Later on in life, Kauffman started thinking more and more about philanthropy. Wealthy entrepreneurs often create philanthropic organizations, but Kauffman wanted his to be based on the things that most influenced his life. His two greatest influences were education and the chance to start his own business, so he founded the Kauffman foundation to focus on the advancement of education and entrepreneurship. While the educational initiatives take place in the urban core of Kansas City, the entrepreneurship initiatives have spread all across the country.
Kauffman Foundation Initiatives
As a philanthropic organization, the Kauffman Foundation has money to give but not to individuals specifically. Instead, it focuses on conducting research and creating programs that boost education and entrepreneurialism.
On the entrepreneurial side, many of the initiatives are related to training and mentorship. For example:
- Founders School is an online resource with dozens of teaching modules on dozens of topics that help entrepreneurs create and grow their businesses.
- FastTrac is a program in community colleges for aspiring entrepreneurs along with a growth program for current business owners who want to take their business to the next level.
- 1 Million Cups started as a small event in Kansas City where entrepreneurs would come together on Wednesday morning. Two entrepreneurs would give a short 8-minute presentation about their business then there would be a 20-minute session where the audience could ask questions. As an innovative way to learn and be mentored by peers, the program has now spread to 50+ locations around the country.

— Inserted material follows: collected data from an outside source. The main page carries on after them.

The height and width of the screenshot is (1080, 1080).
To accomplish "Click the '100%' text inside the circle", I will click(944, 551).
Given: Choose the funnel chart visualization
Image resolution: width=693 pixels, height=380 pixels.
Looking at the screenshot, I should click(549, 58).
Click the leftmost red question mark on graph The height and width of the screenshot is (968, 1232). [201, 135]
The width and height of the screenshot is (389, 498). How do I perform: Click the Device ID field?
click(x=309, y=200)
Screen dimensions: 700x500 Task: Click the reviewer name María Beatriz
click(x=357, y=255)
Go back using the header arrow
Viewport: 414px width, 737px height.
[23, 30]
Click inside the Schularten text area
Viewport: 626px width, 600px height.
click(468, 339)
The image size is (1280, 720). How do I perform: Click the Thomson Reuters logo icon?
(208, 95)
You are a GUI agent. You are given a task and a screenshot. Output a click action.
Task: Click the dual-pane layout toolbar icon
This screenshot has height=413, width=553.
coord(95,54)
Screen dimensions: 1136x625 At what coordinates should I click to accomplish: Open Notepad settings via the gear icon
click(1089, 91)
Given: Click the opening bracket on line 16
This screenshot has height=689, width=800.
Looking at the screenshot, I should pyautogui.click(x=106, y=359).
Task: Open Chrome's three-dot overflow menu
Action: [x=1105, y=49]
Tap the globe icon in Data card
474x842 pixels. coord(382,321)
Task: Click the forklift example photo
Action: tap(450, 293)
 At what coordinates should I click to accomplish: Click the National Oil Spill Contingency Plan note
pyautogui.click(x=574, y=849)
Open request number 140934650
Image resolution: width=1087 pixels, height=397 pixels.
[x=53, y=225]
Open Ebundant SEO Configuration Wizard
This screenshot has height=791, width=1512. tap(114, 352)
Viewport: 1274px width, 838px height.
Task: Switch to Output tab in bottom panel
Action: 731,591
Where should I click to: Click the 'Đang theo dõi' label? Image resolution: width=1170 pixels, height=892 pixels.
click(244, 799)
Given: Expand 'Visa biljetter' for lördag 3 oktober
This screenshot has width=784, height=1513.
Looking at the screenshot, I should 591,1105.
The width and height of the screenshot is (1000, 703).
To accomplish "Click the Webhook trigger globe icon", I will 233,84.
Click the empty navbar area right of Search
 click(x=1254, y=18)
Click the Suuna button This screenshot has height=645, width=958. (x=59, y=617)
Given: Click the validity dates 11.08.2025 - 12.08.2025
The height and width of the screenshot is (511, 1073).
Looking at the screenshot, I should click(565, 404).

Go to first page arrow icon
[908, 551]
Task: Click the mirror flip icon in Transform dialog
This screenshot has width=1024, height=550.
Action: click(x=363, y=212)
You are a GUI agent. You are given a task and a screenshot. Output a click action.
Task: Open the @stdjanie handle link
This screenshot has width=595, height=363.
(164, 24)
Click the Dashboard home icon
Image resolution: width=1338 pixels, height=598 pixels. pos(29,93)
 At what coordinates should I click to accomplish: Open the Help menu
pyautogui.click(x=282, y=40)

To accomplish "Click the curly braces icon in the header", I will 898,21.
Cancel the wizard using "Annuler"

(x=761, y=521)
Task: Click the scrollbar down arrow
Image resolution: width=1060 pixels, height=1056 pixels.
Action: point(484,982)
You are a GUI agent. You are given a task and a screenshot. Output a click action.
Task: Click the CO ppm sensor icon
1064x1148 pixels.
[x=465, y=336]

- Research and policy are other focuses for the Kauffman Foundation, where they research the business climate in order to explore policies and conditions that limit new entrepreneurs and ways to better help this important part of the American economy. One example is their recent research on the New Entrepreneurial Growth Agenda.
The Kauffman Legacy
The story of Ewing Kauffman and the Kauffman foundation is fascinating. I urge you to listen to the complete interview, where we also dive into topics like whether there is a difference between small business owners and entrepreneurs, and the various types of entrepreneurs. Kauffman died in 1993, but there will be a big celebration this year in Kansas City to celebrate the 100th anniversary of his birth.
It’s important to recognize that Ewing Kauffman was an incredible businessman and a role model for all entrepreneurs. As Matt puts it, when you know more about his background:
It makes you realize that you sort of lose sight of the fact… when they start naming baseball stadiums after you and there are statues in your honor and all these awards…that it was one man working out of the basement of his house just to provide for his family and succeeded again beyond his wildest dreams.
However, in the end, the Kauffman Legacy is less about the business and more about the philanthropic organization he was able to create from the wealth of that business. Marion Labs is no longer in existence; it was divided and merged, so now there are pieces of it here in there. The Kauffman Legacy, then, is a legacy of a foundation that has supported education and American entrepreneurship.
“I think there is a lesson here,” says Matt Pozel, “Your business is great but, for an entrepreneur, what does it allow you to do? What does it allow you to do to help other people?”